Entries supplied:
══════════

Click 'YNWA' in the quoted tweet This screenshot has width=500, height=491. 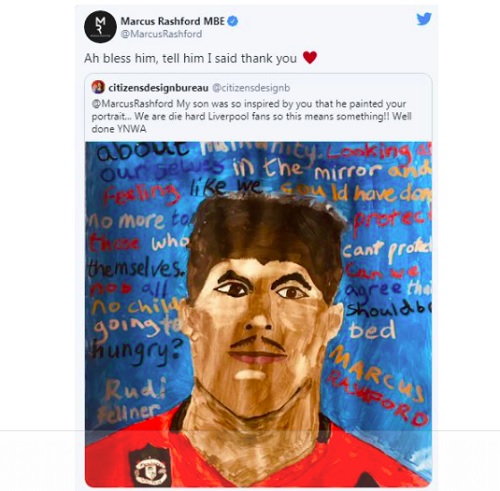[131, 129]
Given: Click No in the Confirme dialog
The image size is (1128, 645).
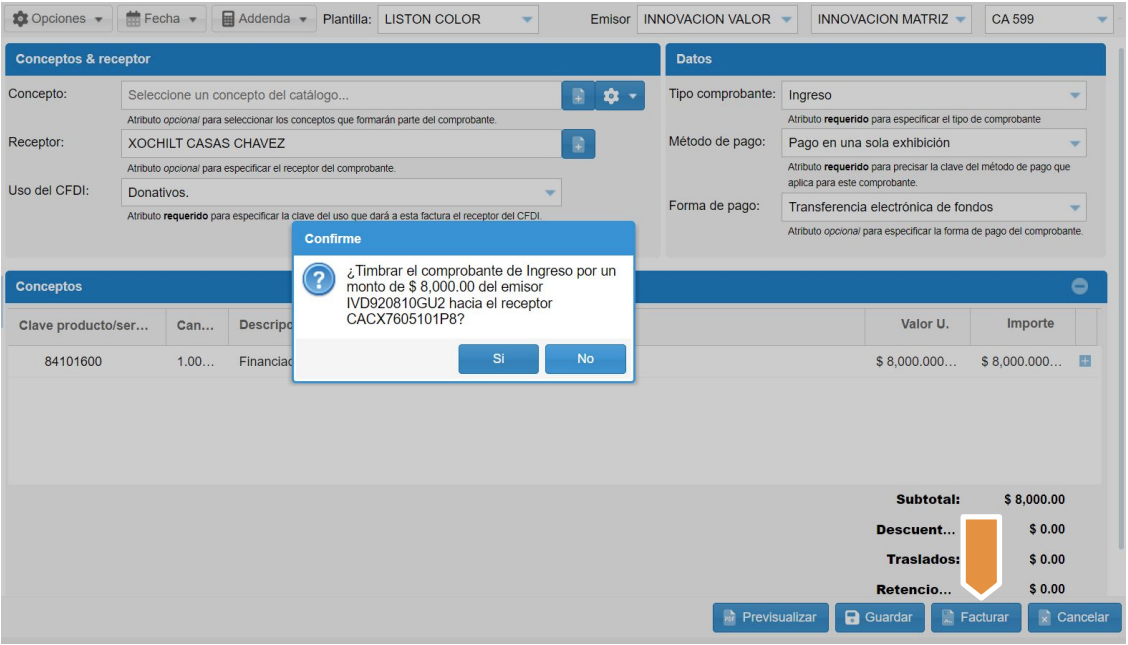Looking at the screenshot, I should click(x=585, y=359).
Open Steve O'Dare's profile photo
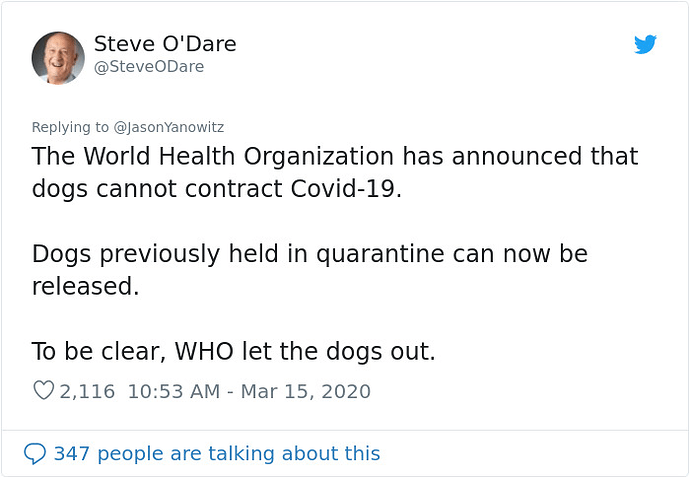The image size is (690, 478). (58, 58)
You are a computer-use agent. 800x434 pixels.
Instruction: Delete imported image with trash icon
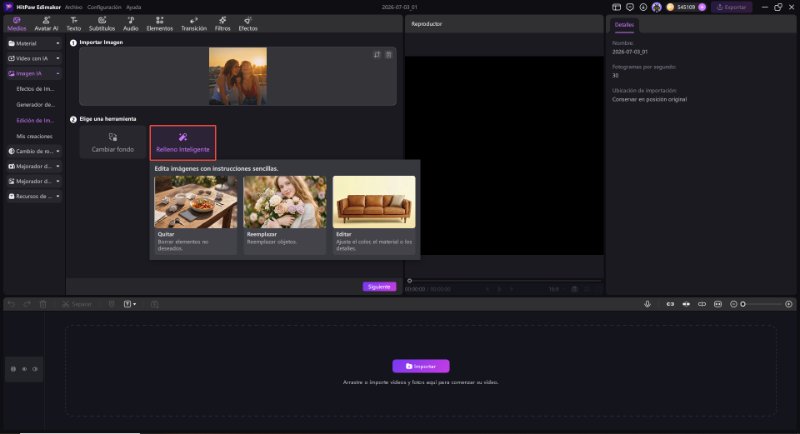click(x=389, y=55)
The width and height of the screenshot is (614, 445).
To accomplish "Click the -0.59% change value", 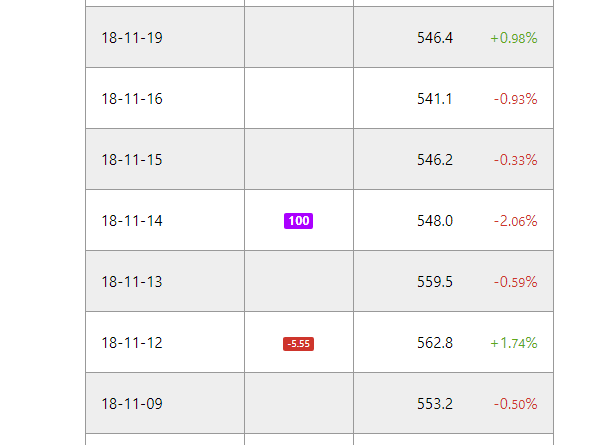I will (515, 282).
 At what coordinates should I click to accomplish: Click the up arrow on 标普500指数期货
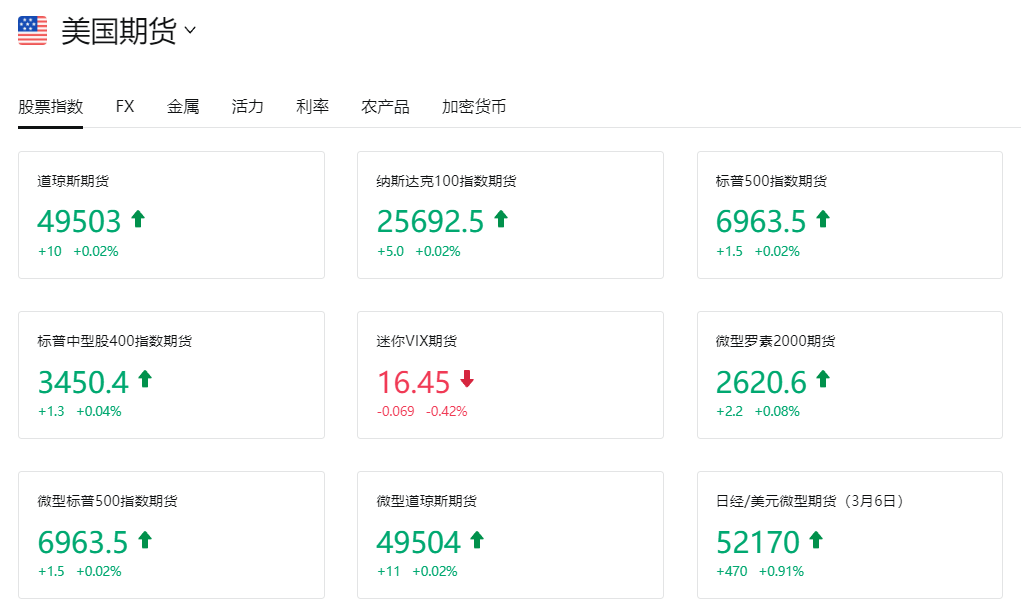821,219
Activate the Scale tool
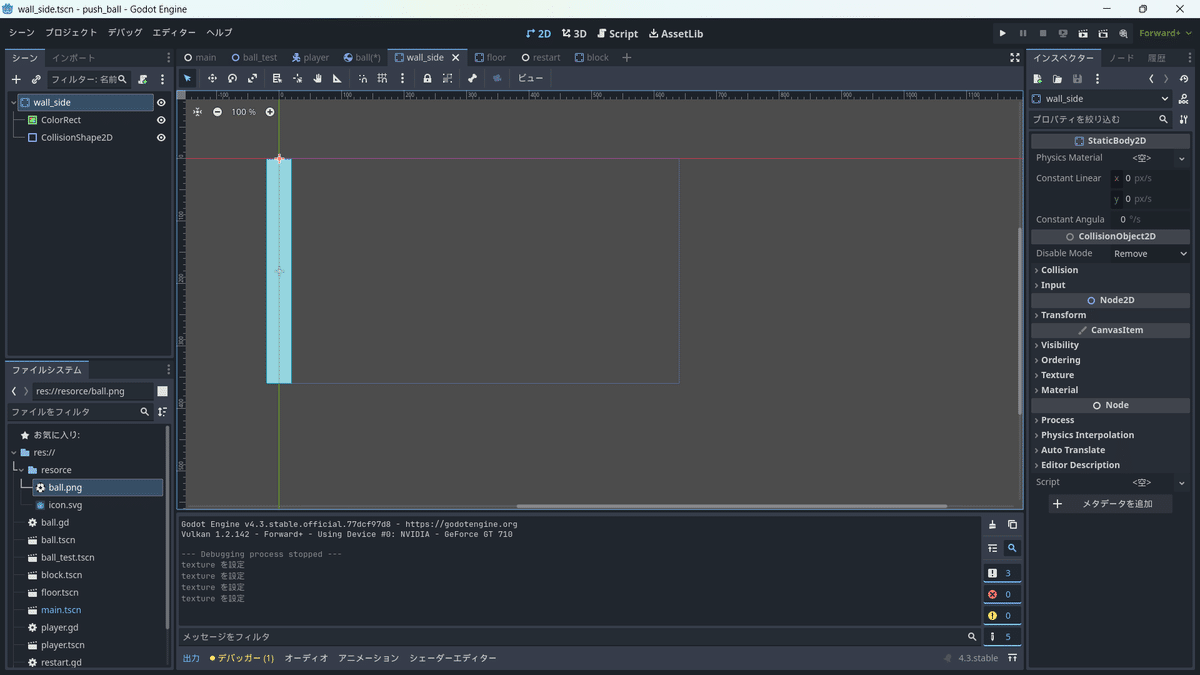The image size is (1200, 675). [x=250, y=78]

══════════

Using the data above, give again exactly the lines starting at the one holding "Open Steve O'Dare's profile photo" and ending at the one holding "The width and", inclusive, and nothing more. Omit the pictures.

Written solution:
Open Steve O'Dare's profile photo
The image size is (690, 478). (58, 58)
You are a computer-use agent. 800x434 pixels.
Instruction: Delete imported image with trash icon
click(x=389, y=55)
The width and height of the screenshot is (614, 445).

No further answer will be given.